Everything in the records below from the line containing "The height and width of the screenshot is (266, 366)." through the line containing "Task: Click the import" is to be reproduced exactly, those two lines included; no picture is to be copied.

• Given entries:
· · ·

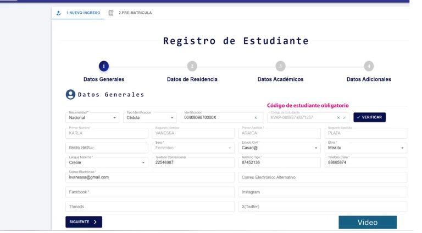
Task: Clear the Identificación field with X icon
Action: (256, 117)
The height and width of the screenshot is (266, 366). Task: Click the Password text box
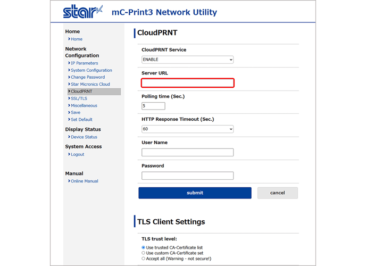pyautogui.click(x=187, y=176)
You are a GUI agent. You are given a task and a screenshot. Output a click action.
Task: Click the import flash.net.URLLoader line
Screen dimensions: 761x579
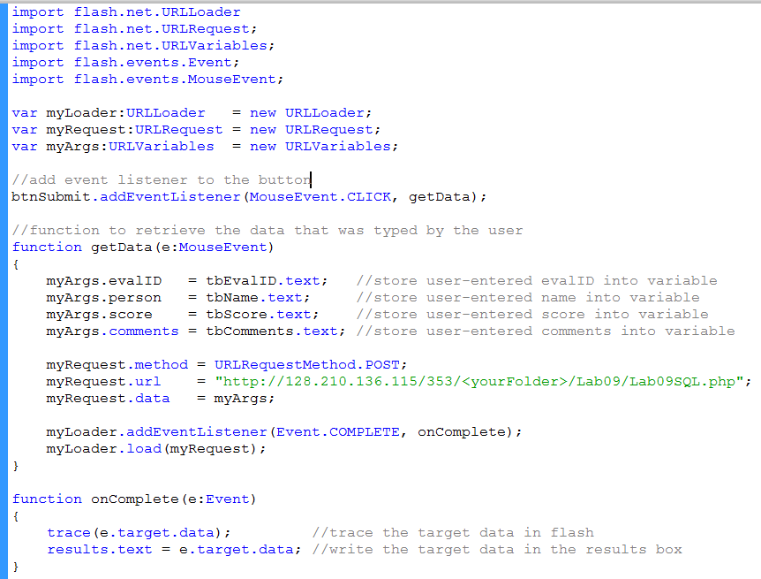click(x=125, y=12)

· · ·

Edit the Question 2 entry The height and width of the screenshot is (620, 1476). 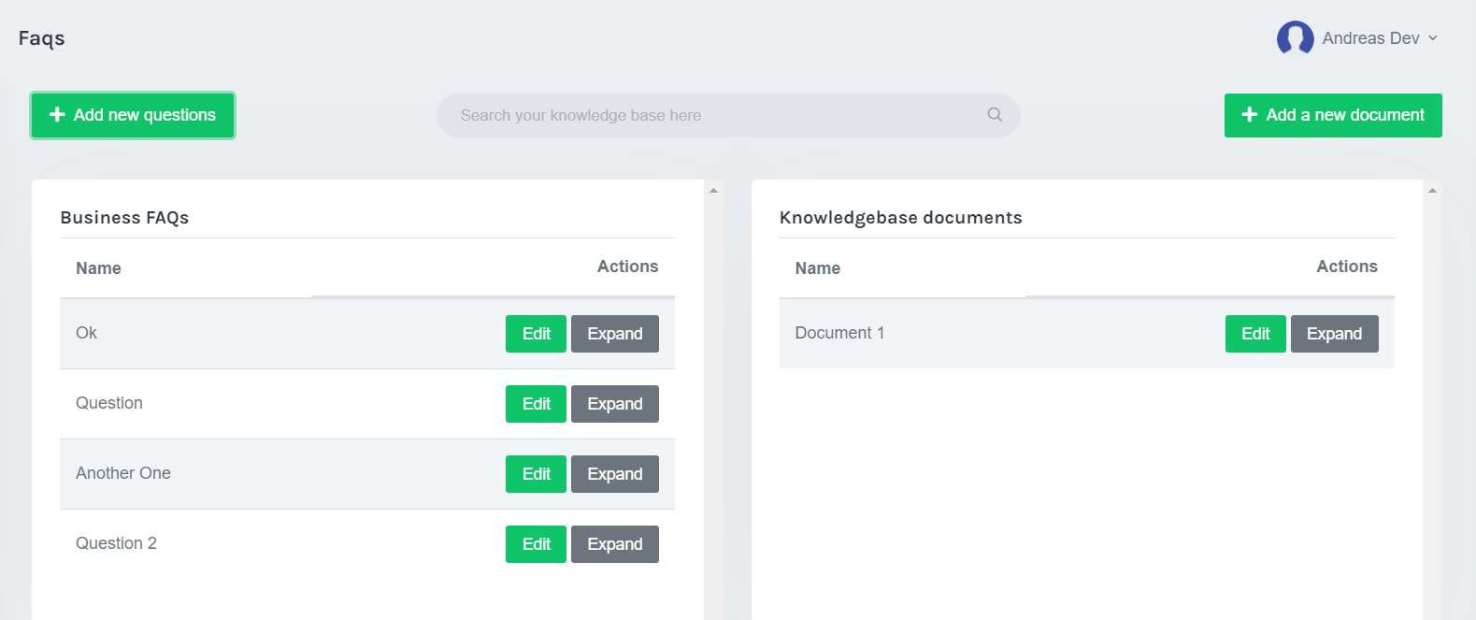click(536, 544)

· · ·

• Written answer:
The height and width of the screenshot is (266, 366). Task: Click the Password text box
pyautogui.click(x=187, y=176)
You are a GUI agent. You are given a task and a screenshot. Output a click action.
Task: Click the import flash.net.URLLoader line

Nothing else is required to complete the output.